Aunque al parecer Xi no se da por vencido mientras realiza una gira de inspección por el país. Según explicó el diario oficial del Partido Comunista, The Global Times, el presidente llegó a la provincia de Yunnan en el suroeste de China, una de las regiones con mayor nivel de pobreza y al parecer su visita fue furor en las redes sociales chinas durante el domingo y las primeras horas el lunes. Aunque esto no es todo ya que su paso por la ciudad también coincide con que es uno de los puntos claves de cara a la Nueva Ruta de la Seda.
Además, la provincia tiene una ubicación estratégica ya que comparte frontera con Myanmar y además es un terreno fértil y especial para permitir un desarrollo económico en la región, explicó el medio chino.
Aunque no solo eso ya que según una encuesta publicada por la agencia de noticias del gobierno, Xinhua, Yunnan redujo su población afectada por la pobreza de 8.04 millones en 2012 a 1.79 millones en 2018.
Sin embargo, ahora muchos se cuestionan si el plan de Xi podrá ser completado o no, teniendo en cuenta los efectos que dejó la guerra comercial y que todavía sigue causando y los fracasos regionales mencionados anteriormente. Es por eso que tal vez la prisa de Xi por elevar a China e instalar su visión de globalización, tendrá que esperar. A esto por supuesto se le suma que la desaceleración de China es notable, no preocupante pero si un tanto bajo en comparación a los últimos años: 6,1%, el más bajo desde comienzos de los 90'.
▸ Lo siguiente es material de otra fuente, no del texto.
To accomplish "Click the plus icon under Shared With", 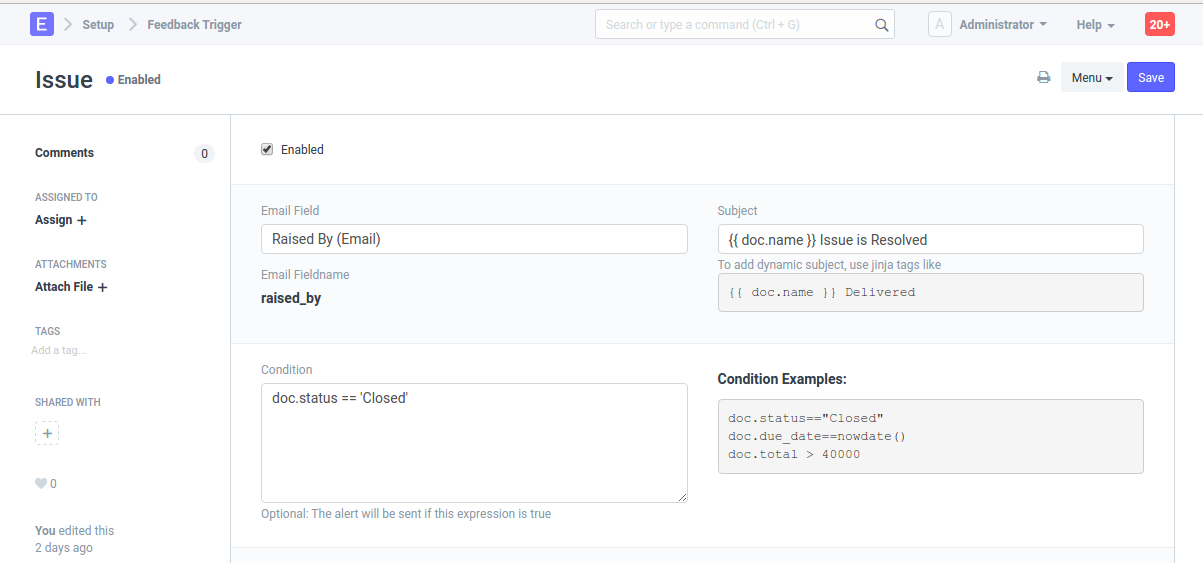I will (47, 433).
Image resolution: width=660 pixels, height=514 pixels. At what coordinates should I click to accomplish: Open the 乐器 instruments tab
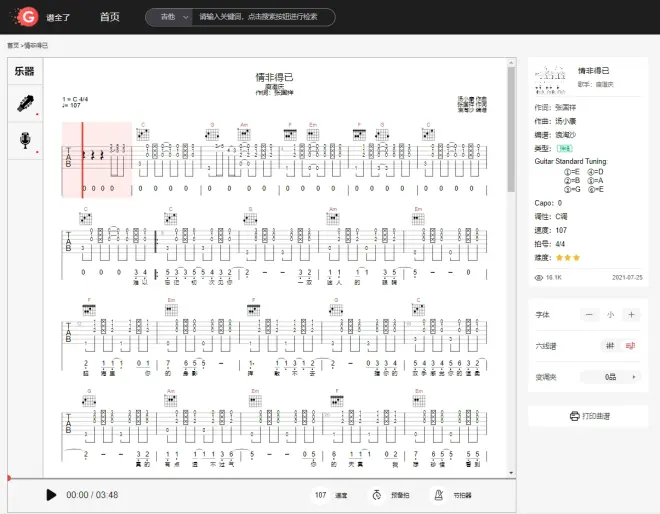pos(24,71)
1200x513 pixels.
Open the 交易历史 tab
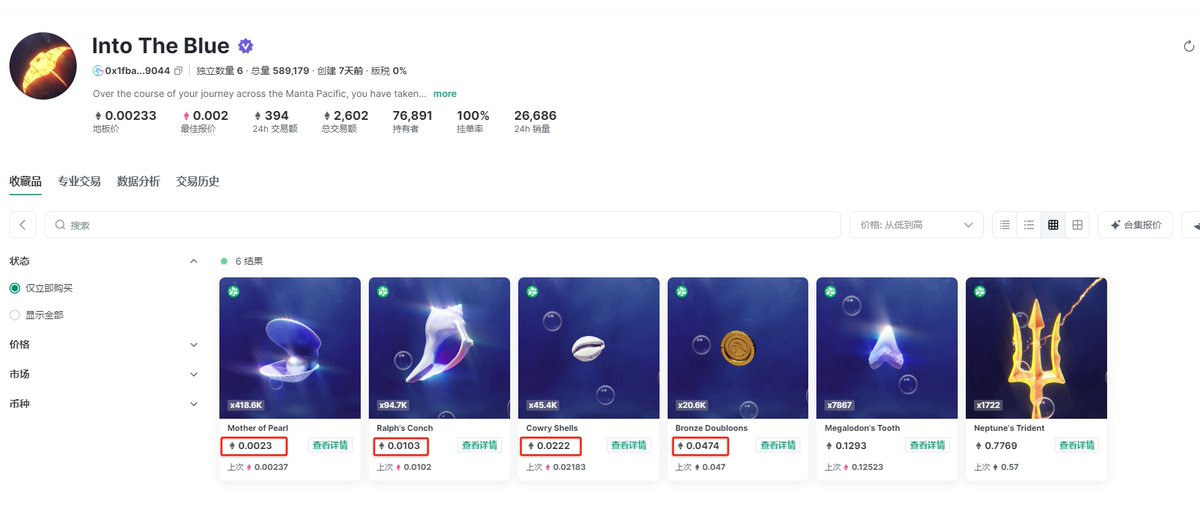point(198,181)
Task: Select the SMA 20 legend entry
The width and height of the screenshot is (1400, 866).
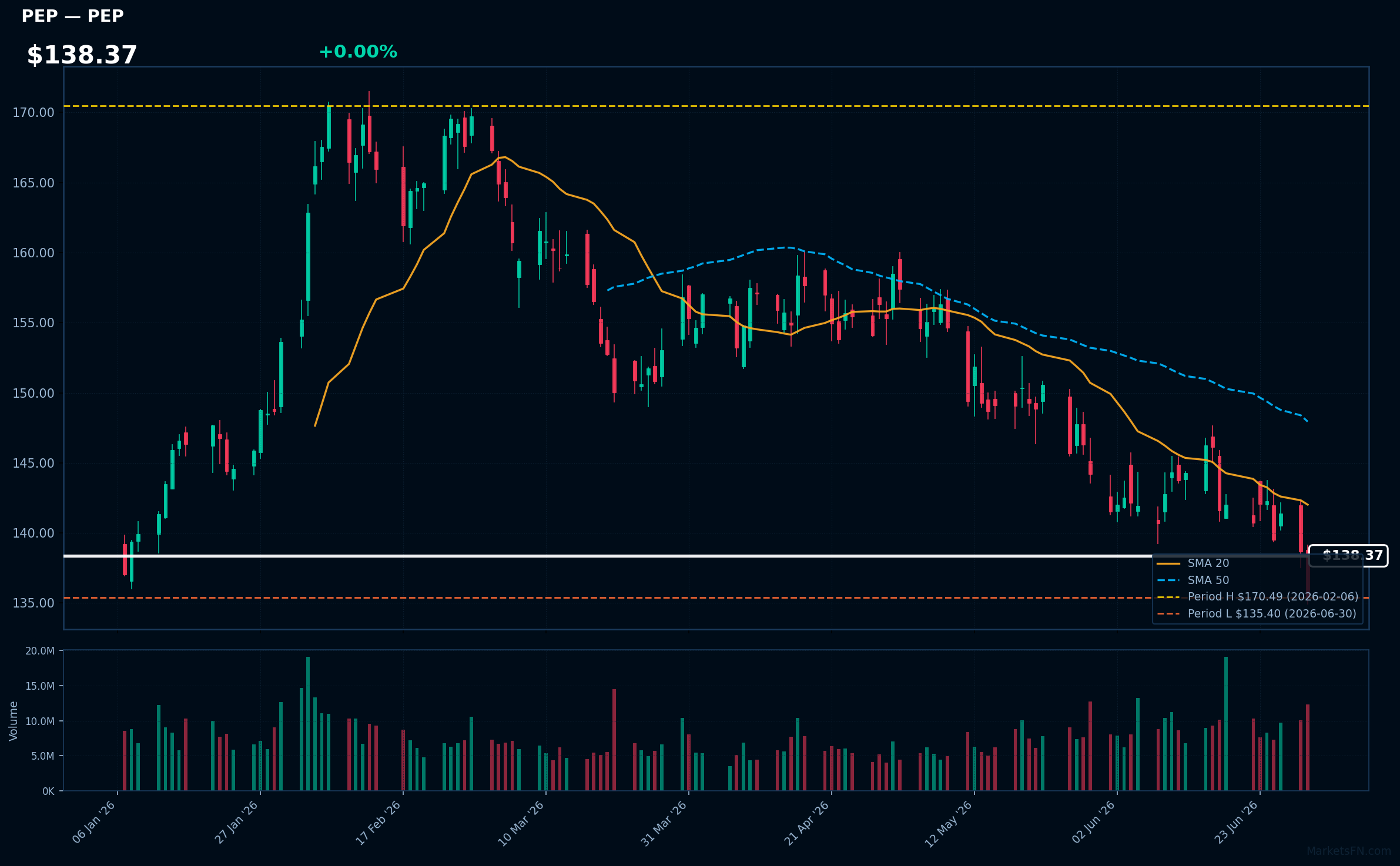Action: point(1193,563)
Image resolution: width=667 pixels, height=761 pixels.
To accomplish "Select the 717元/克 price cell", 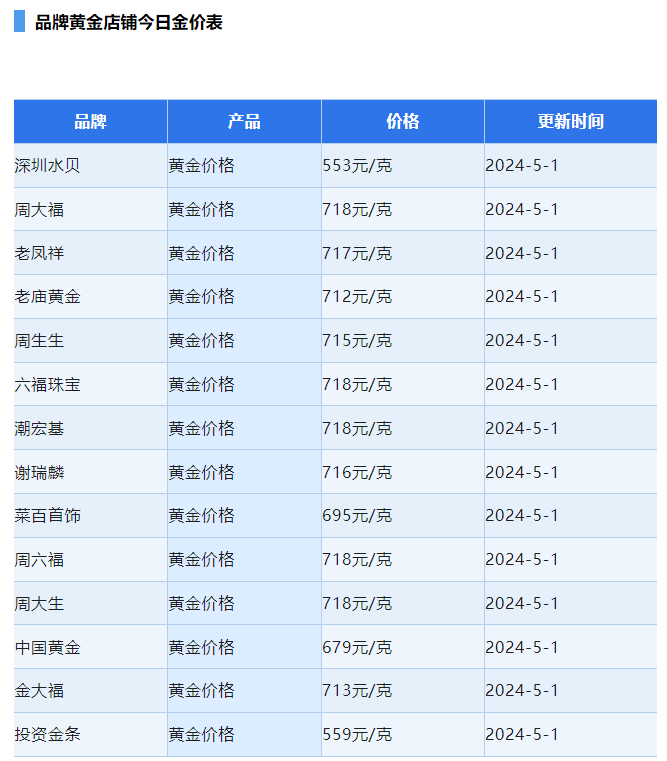I will tap(357, 253).
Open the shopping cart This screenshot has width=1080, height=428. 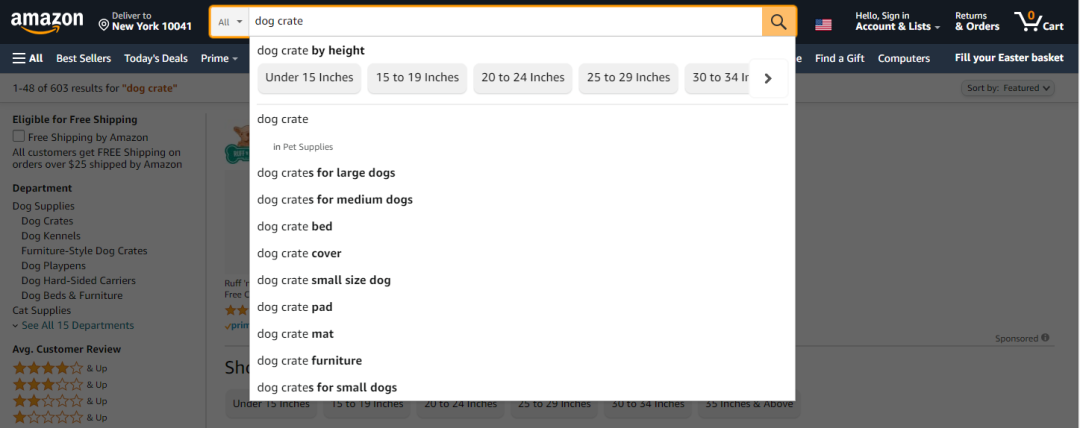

Esto por supuesto también tiene sus consecuencias en cuanto a los planes de Xi a nivel internacional, comenzando por su proyecto de la Nueva Ruta de la Seda. Si bien intenta consolidar su lugar en Myanmar o con su presencia en los distintos países de Asia y del Norte de África, no son suficientes. Claro que todo termina en la guerra comercial con China y la incertidumbre que China significó desde que esta estalló, y que todavía sigue significando. Es así que muchos países que y compañías que veían en el país una inversión segura, decidieron reducir su actividad o están descontentas.
Sin embargo, a nivel político, Xi sigue siendo imbatible. Tal es así que el Partido Comunista eliminó los límites del mandato presidencial, lo que logró que el mandatario se quede como cabeza de Estado por mucho tiempo más y a la vez que tenga la oportunidad de moldear sus proyectos económicos con el plazo que guste. Aunque claro, esto también lo pone en el lugar de antidemocrático y causa críticas a nivel internacional y protestas masivas como las que tuvieron lugar en Hong Kong. Pero al parecer por ahora, eso no es un problema lo suficientemente grande para Xi.